*What is being asked:*
Please copy out the lines below word for word, leaving out the pictures.

>> Start

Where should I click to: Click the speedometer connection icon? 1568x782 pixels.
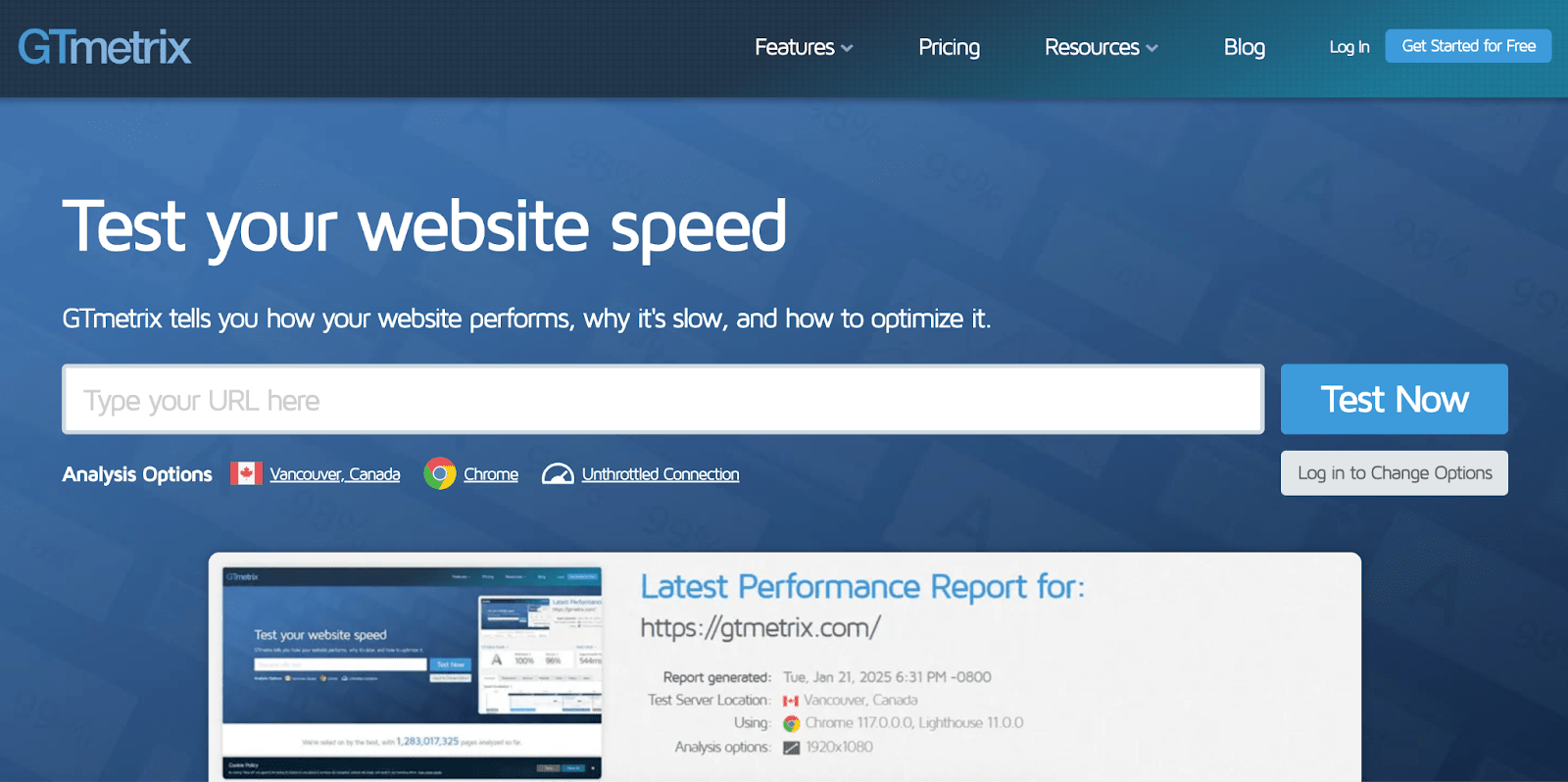click(x=558, y=474)
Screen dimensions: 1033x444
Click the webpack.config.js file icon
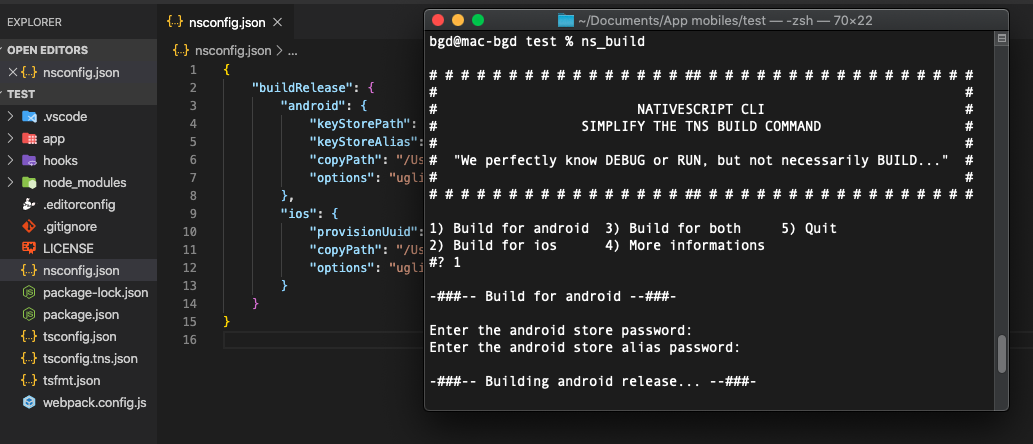29,402
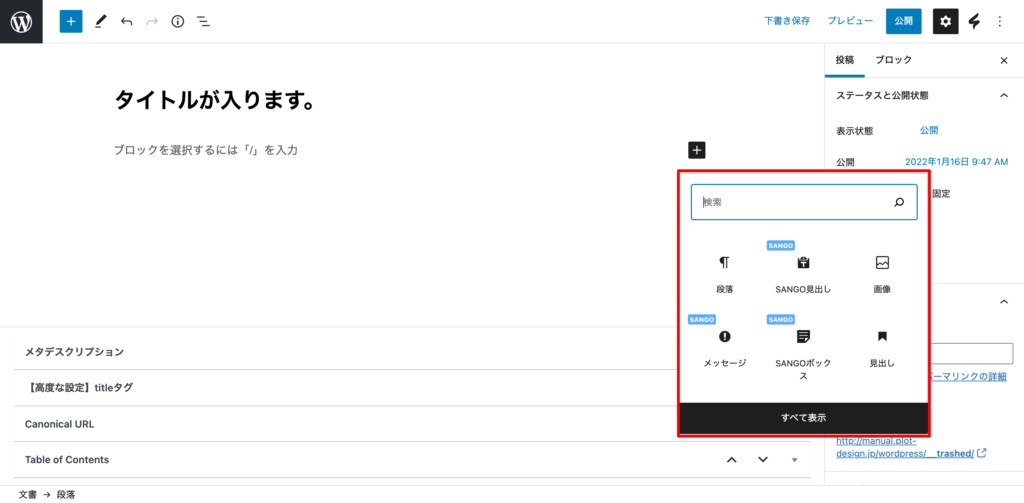Insert the メッセージ block
Image resolution: width=1024 pixels, height=503 pixels.
coord(724,347)
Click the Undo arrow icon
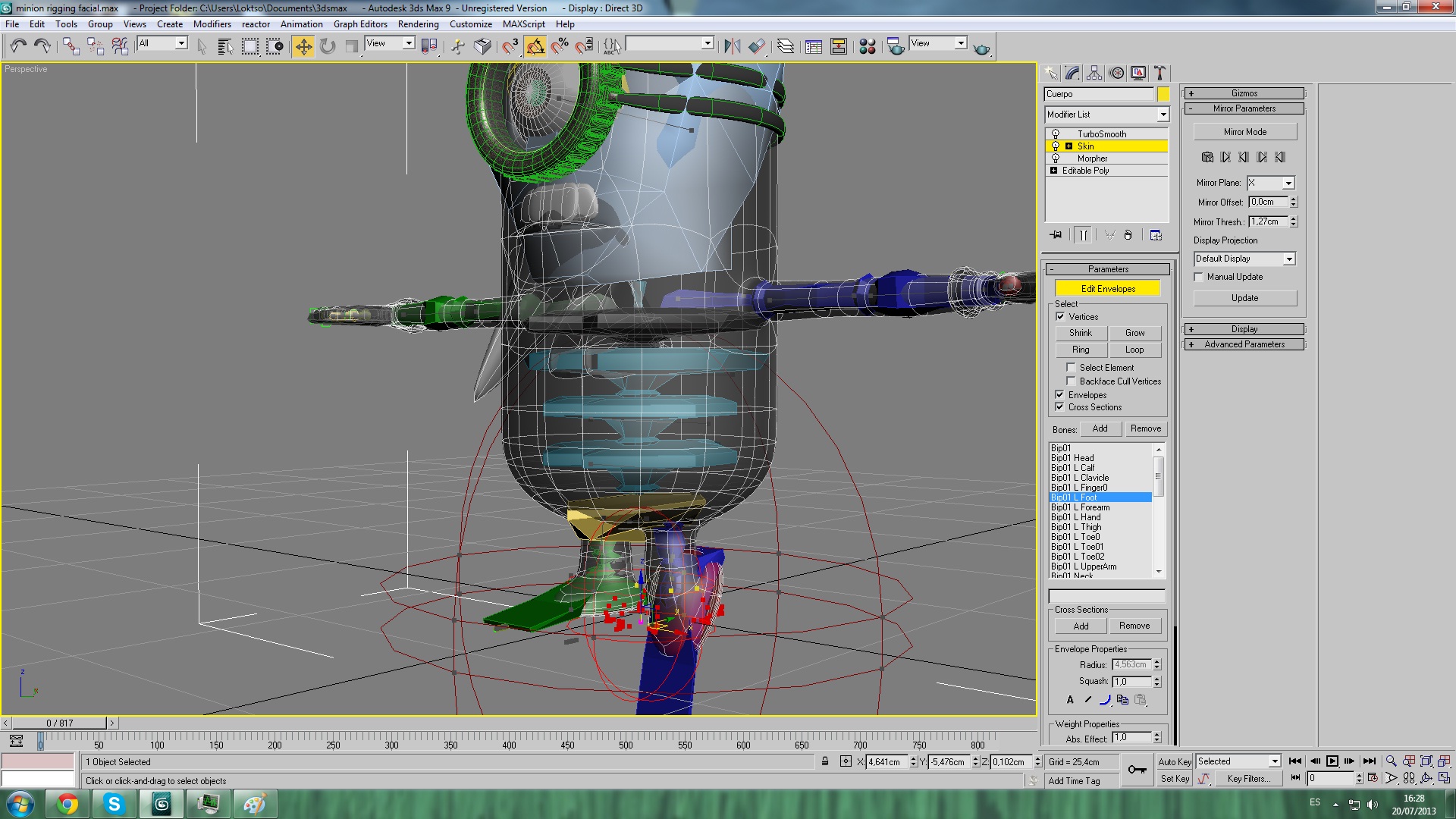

>> End

*Output:*
Where should I click to: Click the speedometer connection icon? 1568x782 pixels.
click(x=558, y=474)
Screen dimensions: 1033x444
Click the webpack.config.js file icon
29,402
Insert the メッセージ block
Image resolution: width=1024 pixels, height=503 pixels.
coord(724,347)
Click the Undo arrow icon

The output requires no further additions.